Google’s hardware ambitions are proving surprisingly costly. The search giant paid $12.5 billion for Motorola’s handset business. The division lost another $527 million in the third quarter and the mistaken early release of unexpectedly weak earnings knocked over $20 billion off Google’s market capitalization in (Thursday) afternoon trade. A bigger concern is the risk of long-term management distraction.

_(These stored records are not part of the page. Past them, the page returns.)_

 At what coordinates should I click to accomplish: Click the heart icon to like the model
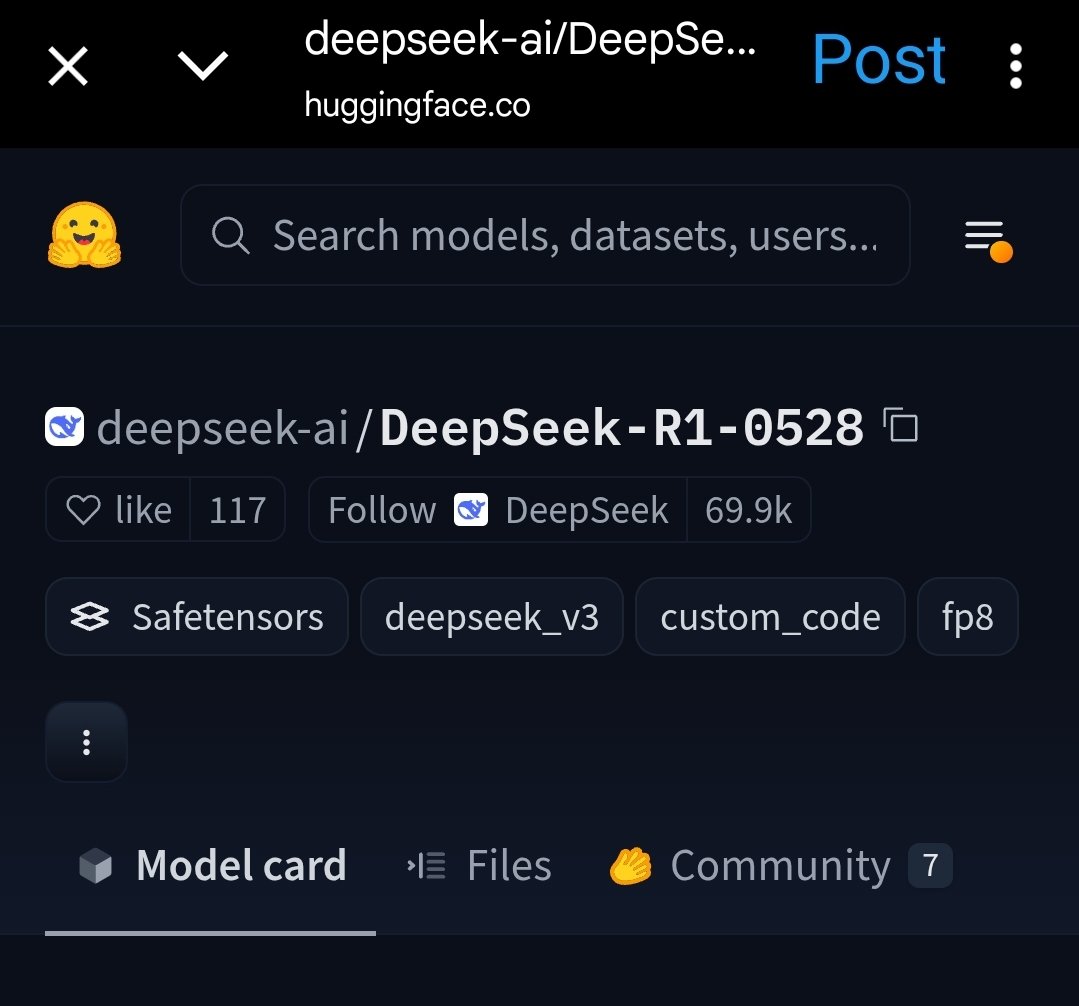85,509
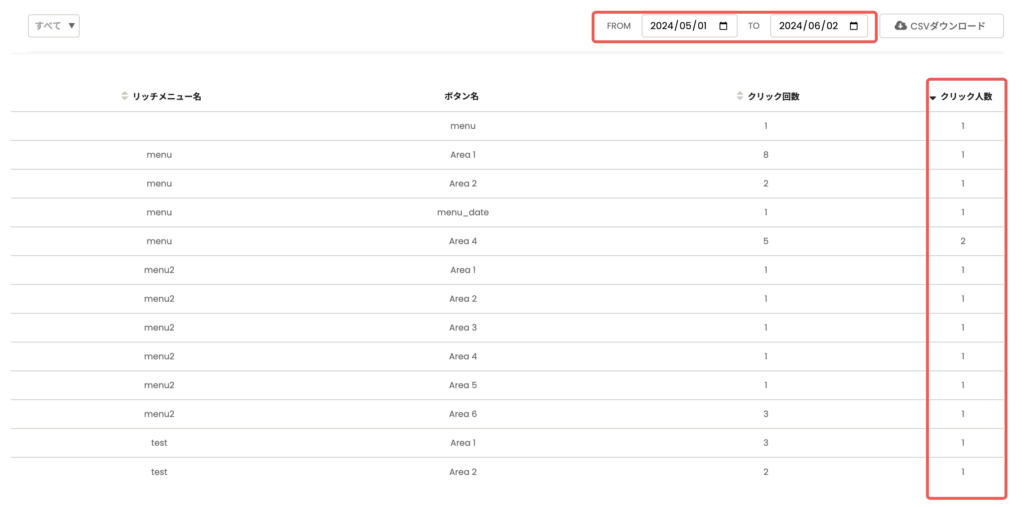Screen dimensions: 1024x507
Task: Click the FROM date field showing 2024/05/01
Action: (678, 26)
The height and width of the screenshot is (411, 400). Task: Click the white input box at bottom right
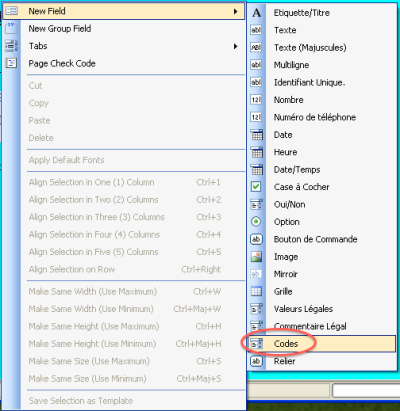point(366,390)
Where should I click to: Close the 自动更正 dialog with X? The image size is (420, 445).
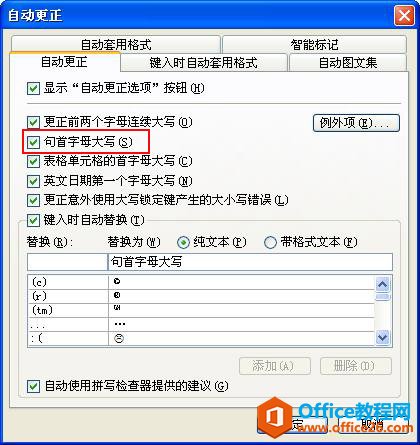(x=404, y=16)
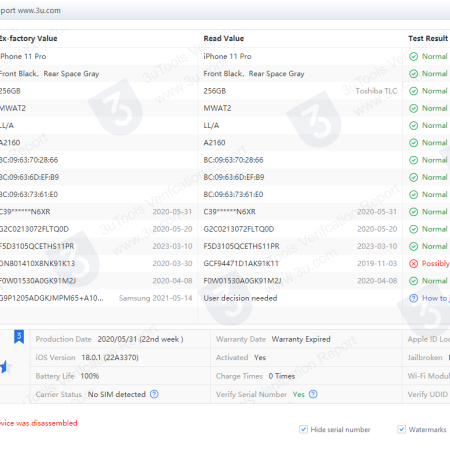Click the help icon next to Verify Serial Number
The width and height of the screenshot is (450, 450).
[313, 394]
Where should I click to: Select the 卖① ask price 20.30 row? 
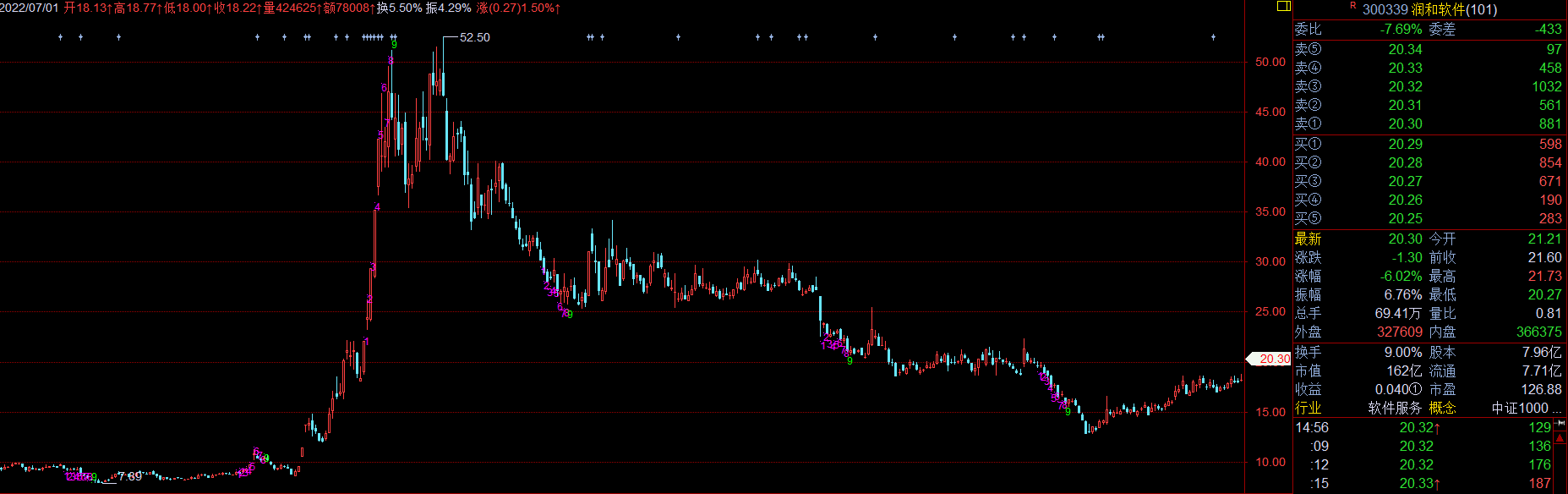tap(1429, 124)
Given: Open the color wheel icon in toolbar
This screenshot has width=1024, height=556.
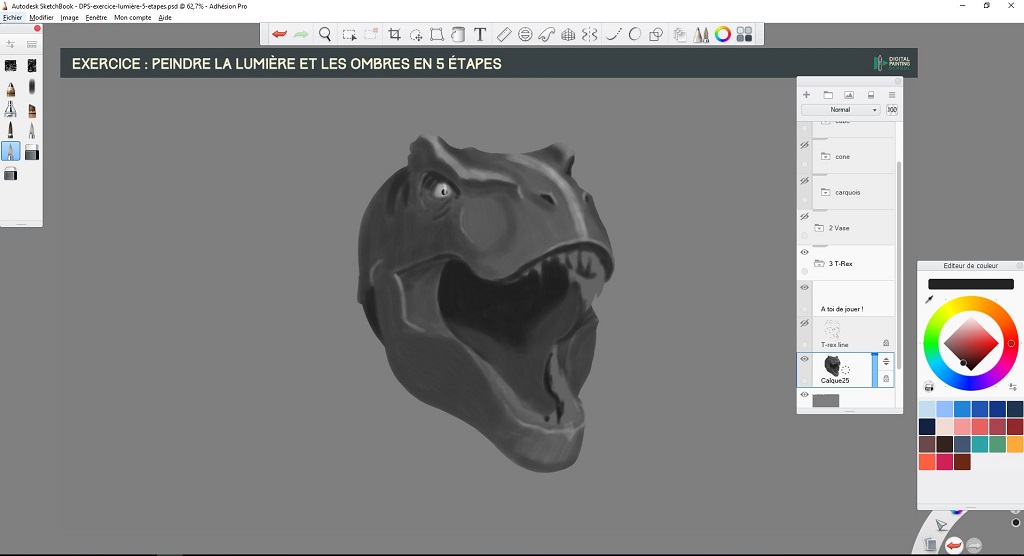Looking at the screenshot, I should (x=722, y=35).
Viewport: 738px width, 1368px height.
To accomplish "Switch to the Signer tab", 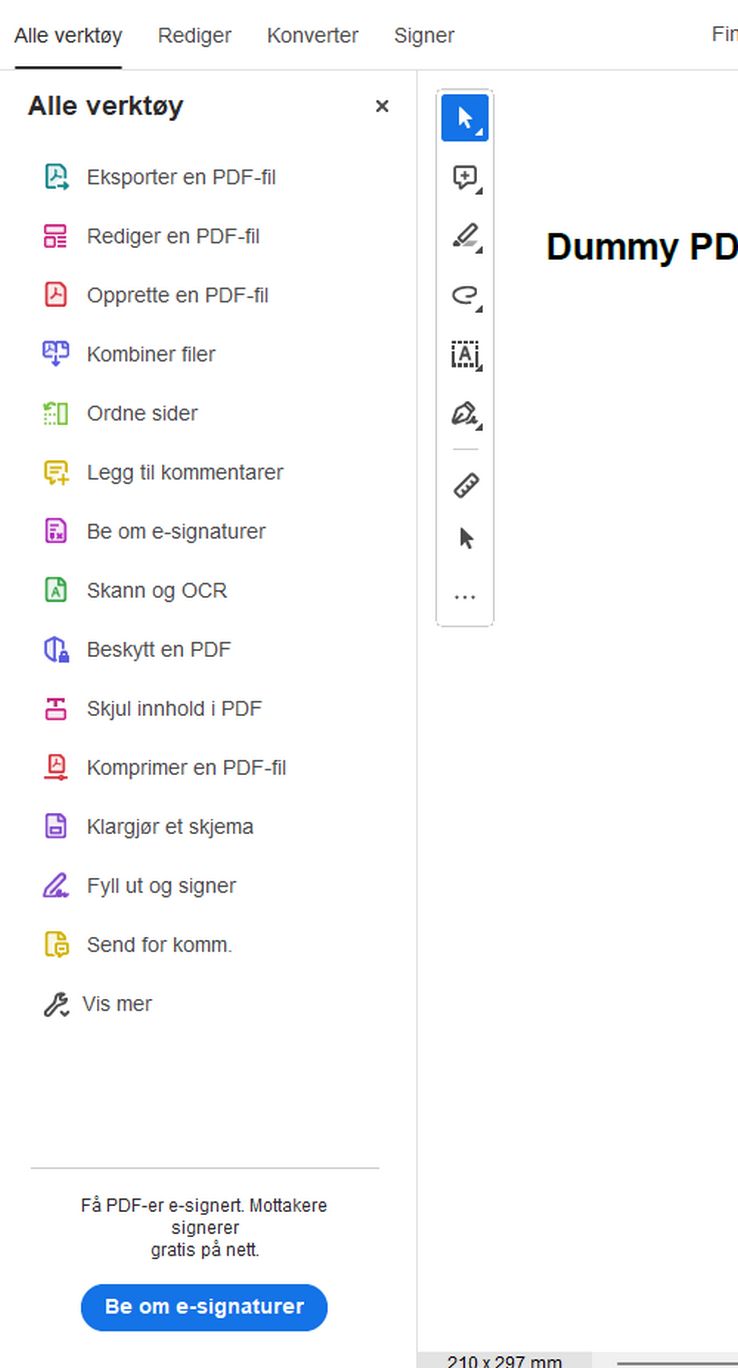I will point(424,35).
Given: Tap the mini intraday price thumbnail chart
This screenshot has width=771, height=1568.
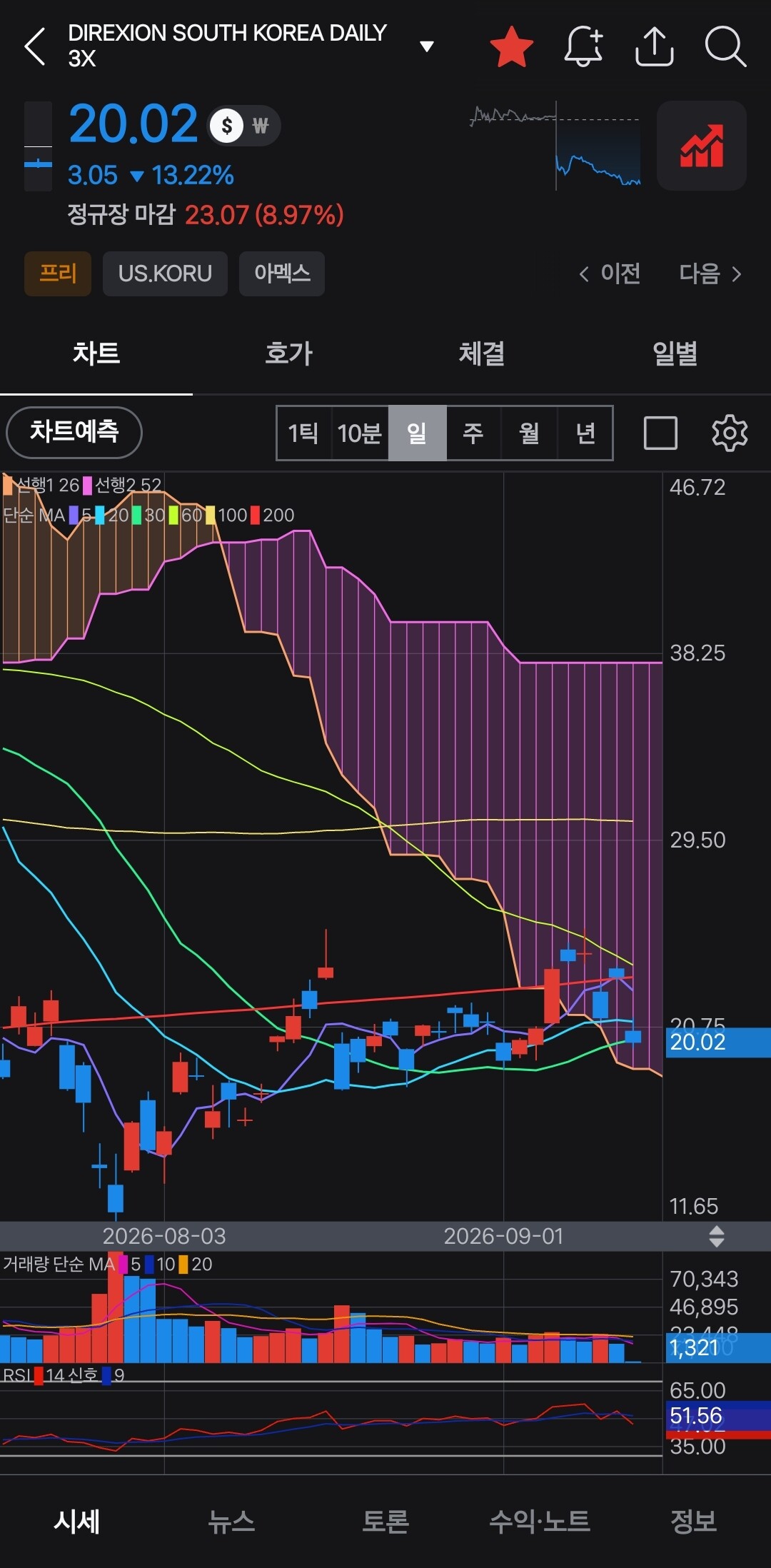Looking at the screenshot, I should [x=555, y=146].
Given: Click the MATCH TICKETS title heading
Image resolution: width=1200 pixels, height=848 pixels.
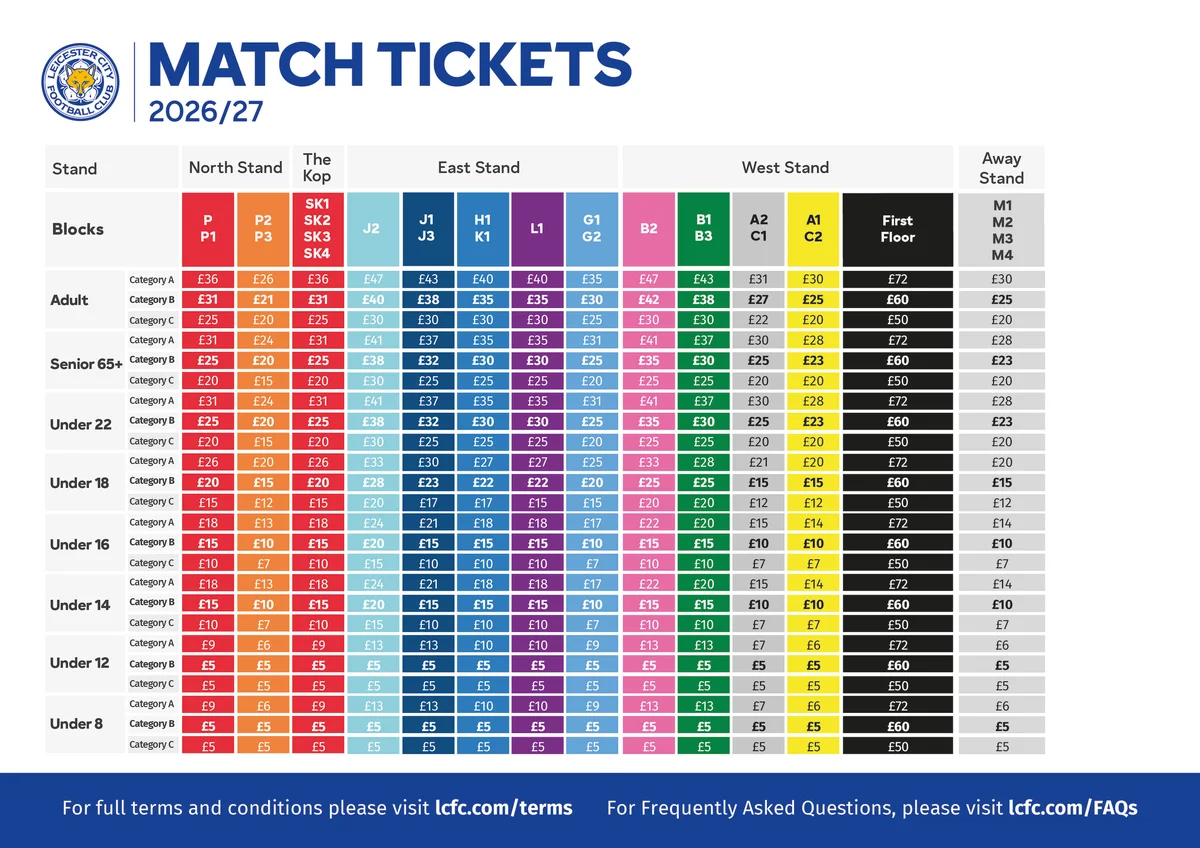Looking at the screenshot, I should 390,62.
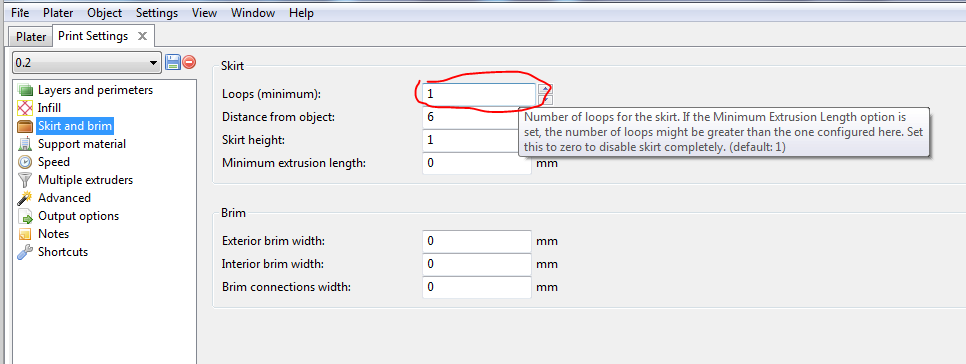
Task: Open the Shortcuts wrench icon entry
Action: [x=25, y=252]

While no company wants to release an earnings statement that begins “PENDING LARRY QUOTE” in the middle of a trading day, Google doesn’t appear to be at fault. It blames RR Donnelley, the financial printer. But the search giant can’t point the finger at anyone else for the awful results inside. Earnings fell 20 per cent from a year ago to $2.2 billion. So far, Google’s big bet on hardware isn’t paying off. Not only is Motorola losing sizable chunks of cash, but sales are shrinking. Turning around the division will not be easy since, unlike much-larger rival Samsung, it can’t harness huge cost efficiencies. Revamping the business will also take time, making Motorola a likely drag on profits for several quarters.
That could take management’s eye off a more pressing problem: Google’s ad business. The number of people clicking on its ads rocketed 33 per cent compared to last year as more and more users perform searches on cellphones and tablets. But Google, like Facebook, still hasn’t entirely figured out how to get advertisers to pay more for mobile hits. The amount paid per click fell 15 per cent over the past year. That dragged down net ad business revenue growth to about 17 per cent, or roughly half the rate of clicks.
Getting advertisers to pay more for mobile would supercharge Google’s ad business. Unfortunately, Google executives have plenty of other messes to sort out, such as fixing the phone business - and finding snappier quotes from Chief Executive Larry Page.